---------- Reading text

Decade when the ensemble mean change relative to the period 2005–2014 first becomes detectable at the 95% significance level for an ensemble size of 40 (left) and 5 (right), based on annual averages subject to a 10-year running mean for SLP (top), Precip (middle) and TS (bottom). Year indicated denotes the mid-point of the 10-year period. Gray areas indicate locations where the ensemble mean response is not significant at the 95% confidence level

It is instructive to view N min (a measure of the amplitude of the forced signal relative to the noise) as a function of time for a given region. Figure 4 shows the ensemble mean time series of annual mean Precip and TS averaged over the globe, and over land and ocean areas separately, along with the associated N min time series. Also shown are the Precip and TS records for each of the first 10 realizations to illustrate the ensemble member spread as a function of time. A statistically significant increase in TS relative to 2005 is detected within a year with an ensemble of 4–6 members, and within approximately 10 years with a single realization for global, land and oceanic averages. In contrast, detection of a statistically significant increase in Precip with a 40-member ensemble does not occur until 2012 for global means and approximately 2023 (2020) for ocean (land) averages. With just a few realizations, detection of a significant Precip change occurs in the mid 2020s for global averages and in the early 2030s for land and ocean averages. The similarity of the detection times for the marine and terrestrial averages is due to the compensation between the magnitude of the intra-ensemble spread and the forced signal. That is, the land records exhibit a larger spread and a larger forced signal than their oceanic counterparts.

Fig. 4
figure 4

Time series of annual mean (left) TS and (right) Precip anomalies averaged over the (top) globe, (middle) land and (bottom) ocean for the 40-member ensemble mean (thick black curve) and the first 10 ensemble members (thin colored curves). The green shaded curve shows the minimum number of ensemble members needed to detect a 95% significant change relative to 2005 as a function of time

The DJF NAM and SAM indices, defined as the zonally-averaged SLP difference between high (55°–90°) and middle latitudes (30°–55°) of their respective hemispheres, are shown in Fig. 5 along with their associated N min time series. The indices have been smoothed with a 10-year running mean and are displayed as differences relative to the period 2005–2014; the calculation of N min is based on the 10-year running mean records. The ensemble-mean low-pass filtered NAM record exhibits a monotonic upward trend, but due to the considerable spread amongst the individual ensemble members, the time of detection of the forced NAM response does not occur until 2042 with a 40-member ensemble, and a relatively large number of realizations (~25) is needed to detect the response thereafter. The downward trend in the ensemble-mean low-pass filtered SAM record is detectable by 2017 with a 40-member ensemble, and ~14–18 realizations are needed to detect the response thereafter. Thus, the signal-to-noise ratio of the forced trend is larger for the SAM than the NAM.

--------------------
---------- Data segment

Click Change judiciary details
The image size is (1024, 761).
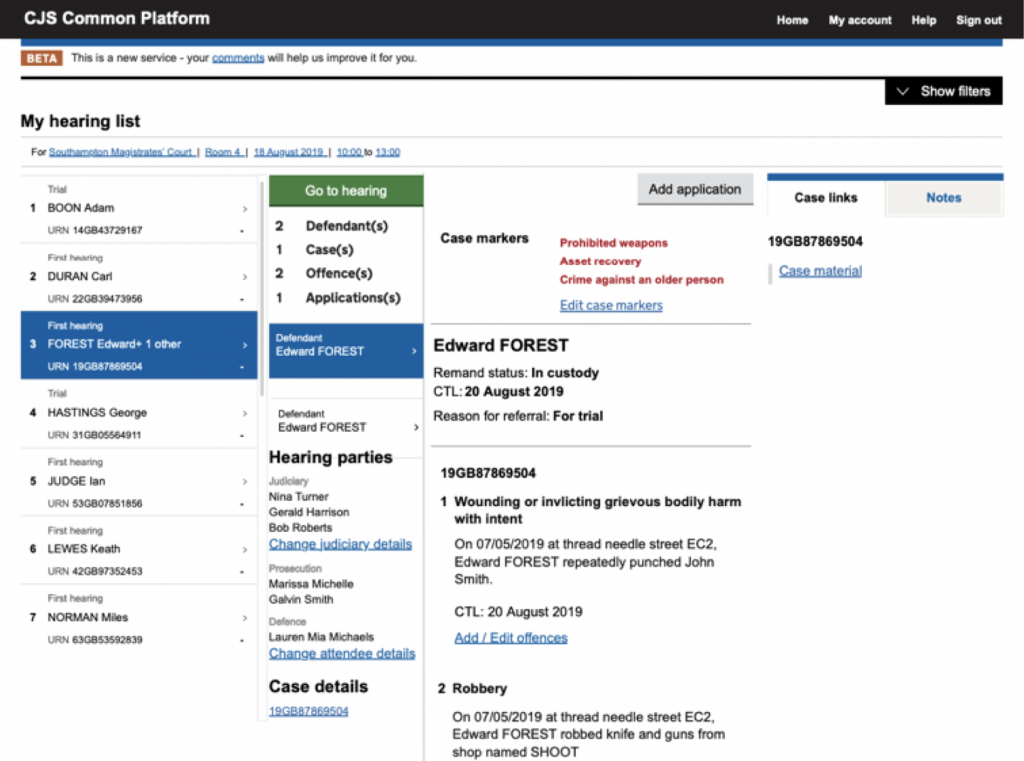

--------------------

--- Given problem ---
Answer these about the climate ensemble text above, one answer per line:
1. With a 40-member ensemble, in what year is a statistically significant increase in global-mean Precip first detected?
2. By what year is the downward trend in the ensemble-mean low-pass filtered SAM record detectable with a 40-member ensemble?
3. What latitude range is used as the middle latitudes in defining the DJF NAM and SAM indices?

--- Answer to this exercise ---
1. 2012
2. 2017
3. 30°–55°